### Information shown
::::::::::
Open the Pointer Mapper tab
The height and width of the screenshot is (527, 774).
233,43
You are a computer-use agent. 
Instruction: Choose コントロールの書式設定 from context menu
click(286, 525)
::::::::::
### Activity
Transcribe all the material, keeping each word as it is.

### Written answer
Open the Pointer Mapper tab
The height and width of the screenshot is (527, 774).
233,43
You are a computer-use agent. 
Instruction: Choose コントロールの書式設定 from context menu
click(286, 525)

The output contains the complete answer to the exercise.